The fake headline ran in Aftenposten and other Oslo papers on Saturday, March 24, 1923, just days before that year’s Easter break, a national five-day weekend in Norway when people like to tuck into a paperback. Within days, more than 7,000 copies of Bergenstoget plyndret inat! had been sold. Adding to the intrigue was the fact that in the book, the heist happened on April Fools’ Day in 1923, which was only days away. Was it actually going to happen? People were agog, and the young publisher who came up with the stunt, Harald Grieg, realized he’d hit on something big—the next year, he pushed more crime novels for Easter. Other publishers followed suit, and soon radio and TV were all aboard with crime season.
Påskekrim—pronounced “poh-ska-krihm,” literally “Easter crime”—is the cultural phenomenon of reading and watching crime stories around Easter. It’s such a natural part of the spring holiday that until I left Norway at age 19, I assumed it was universal, like Easter eggs. But Norway stands alone with its hunger for crime at Easter.

The seasonal ritual for many Norwegians is the same: a five-day break where you can pack a rucksack with hot dogs, chicken-shaped marzipan, and Kvikk Lunsj, a Kit Kat–esque chocolate bar. Then it’s time to gather up friends and family, drive into the woods, strap on some skis, and strike out across the white landscape. If you’re lucky, you’ll be staying at an old cabin—there will be no electricity or running water, the crockery and bedding will be whatever your grandparents brought there in the ’70s, and no one has updated the Donald Duck & Co comics since the ’90s. This is the scene for hunkering down with your crime novel and reading by candlelight while the forest outside is the blackest black and no one can hear you scream. But you feel completely safe—at least until you have to go to the outhouse.
Norwegian crime writer Alex Dahl spent her childhood Easters in the mountains too, although her accommodations—at Høyfjellshotell in Rondane National Park—at least had plumbing. “We did the Påskekrim thing for sure, and went cross-country skiing high up in the mountains,” she tells me over a video call from Sandefjord. Dahl has published six crime novels, including Playdate, which has been adapted into a Disney+ series called The Stolen Girl, just out this week. “I think a lot of Norwegians have very similar memories of Easter, because everybody does the same stuff: the oranges in the backpack, the marzipan, the Solo [orange soda], and a book.”

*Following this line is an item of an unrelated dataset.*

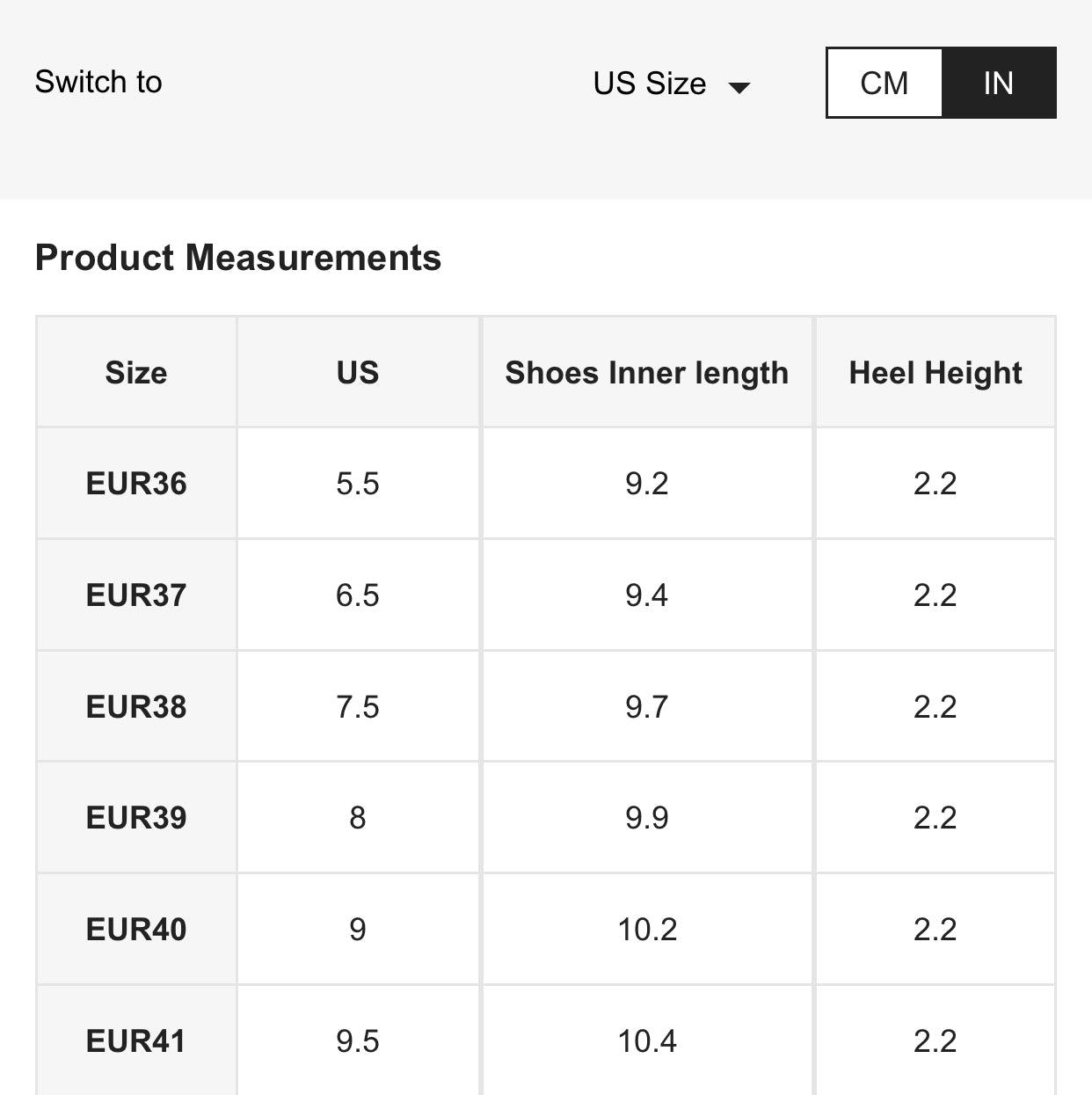Open the US Size dropdown
The image size is (1092, 1095).
point(671,84)
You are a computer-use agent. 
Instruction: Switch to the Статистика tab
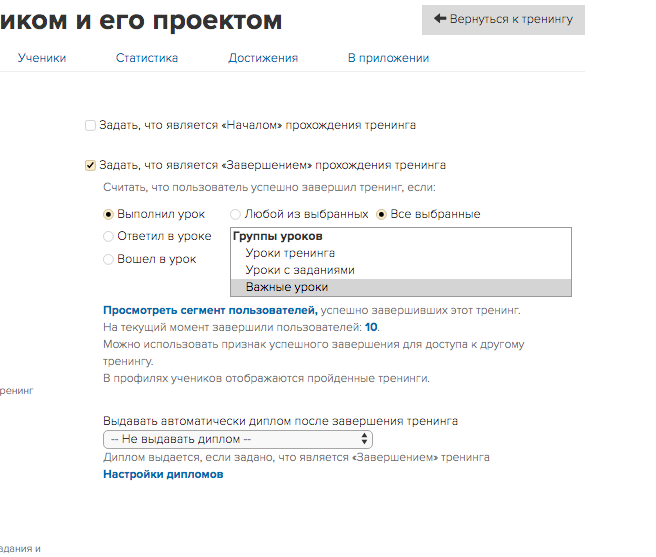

Today, the Påskekrim tradition is guaranteed to send Norwegians into a bookshop. In the week before Easter 2024, 46 percent of adult books sold were crime novels, according to the Norwegian Booksellers Association. But the characters responsible for the initial hoax had no idea the effect they’d have on the publishing industry at large: Harald Grieg and the ghostwriters of the book—his brother, Nordahl, and Nils Lie—were likely looking for a fun way to make some quick cash. “I don’t think they realized how impactful the marketing would be,” Siren Marøy Myklebust, an acquiring editor at Gyldendal publishing house, wrote in an email.* “But crime and Easter go well together, because we have public holidays with low expectations and lots of time.”
“Many crime novels are released for Easter, with lots of attention from bookshops and the press,” added Marøy Myklebust. The annual Krimfestivalen, timed to Easter, is a three-day book festival that celebrates local crime writers such as Jo Nesbø, Anne Holt, Thomas Enger, Jørn Lier Horst, Karin Fossum, and Gunnar Staalesen. This is also when Rivertonprisen, a prestigious crime writing award, is awarded; Eva Fretheim has just been declared this year’s winner for her “subdued psychological” novel, The Bird King.
But while the origin story helps explain Påskekrim, does it really make sense for this extremely peaceful country to be so keen on crime? There’s only about 30 murders per year in the entire country, and they are mostly solved. But if you read Nordic noir, you’d think every sleepy village hides a gruesome scene. “We have this incredibly peaceful society, so I wonder, from that vantage point, maybe it feels more bearable to go to the dark side?” Dahl suggests. “Because it’s not something we’re routinely faced with.”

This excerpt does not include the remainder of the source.